- RECORDS FOR THE TASK -
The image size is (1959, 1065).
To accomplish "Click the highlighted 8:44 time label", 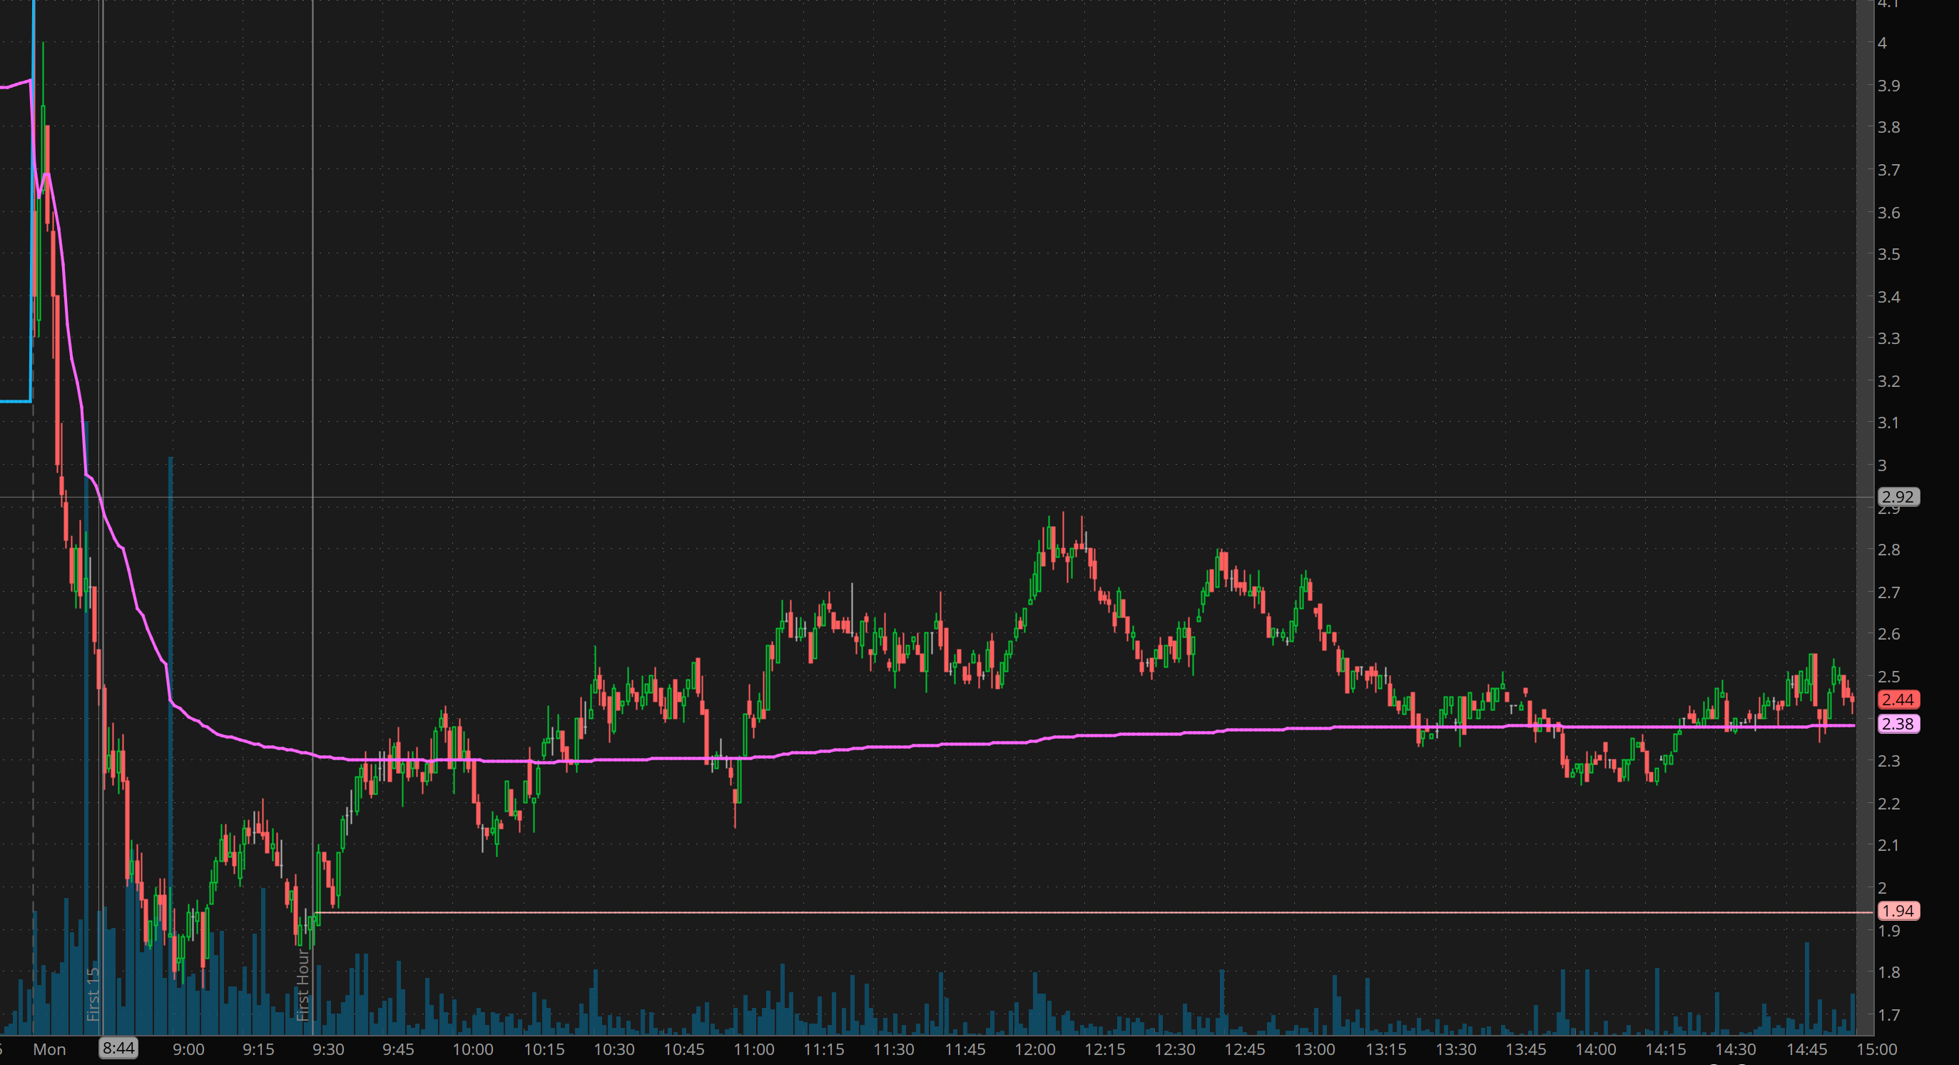I will pyautogui.click(x=119, y=1049).
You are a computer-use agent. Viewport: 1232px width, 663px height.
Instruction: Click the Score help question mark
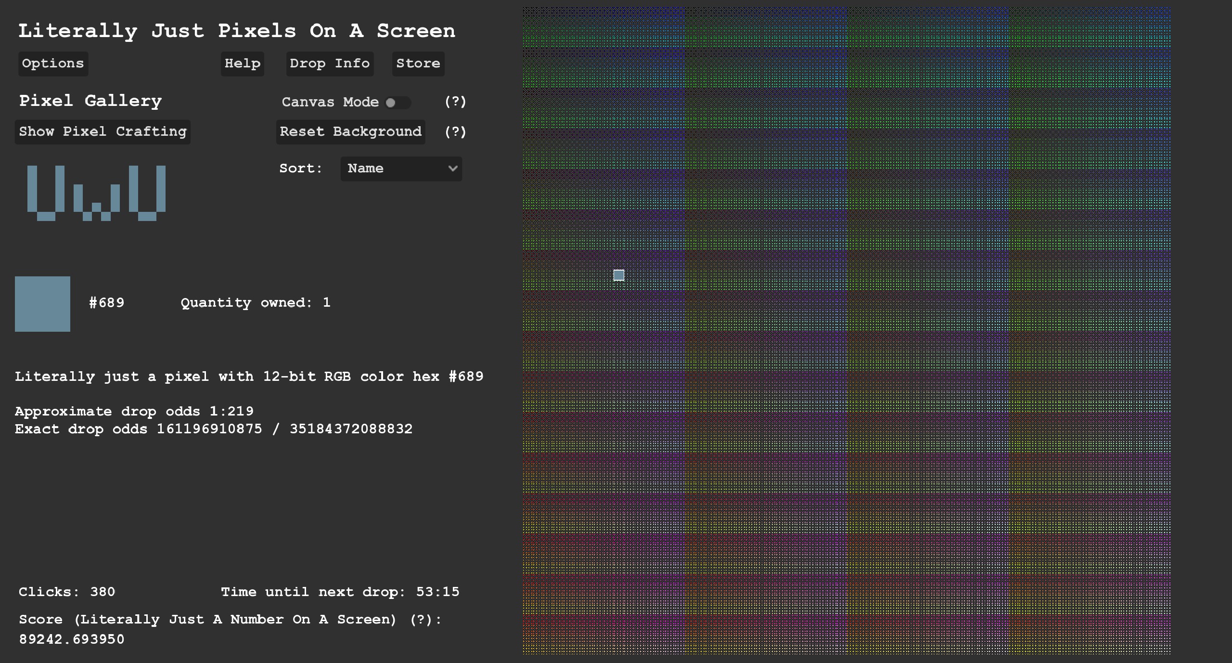pyautogui.click(x=421, y=619)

- WHAT THE EXERCISE ASKS -
Your reply should consist only of the lines running from the line with "You are a computer-use" to the end of the entries, both included, copied exactly and without any pictures.

- REPLY -
You are a computer-use agent. Viewport: 1232px width, 663px height.
Instruction: Click the Score help question mark
pyautogui.click(x=421, y=619)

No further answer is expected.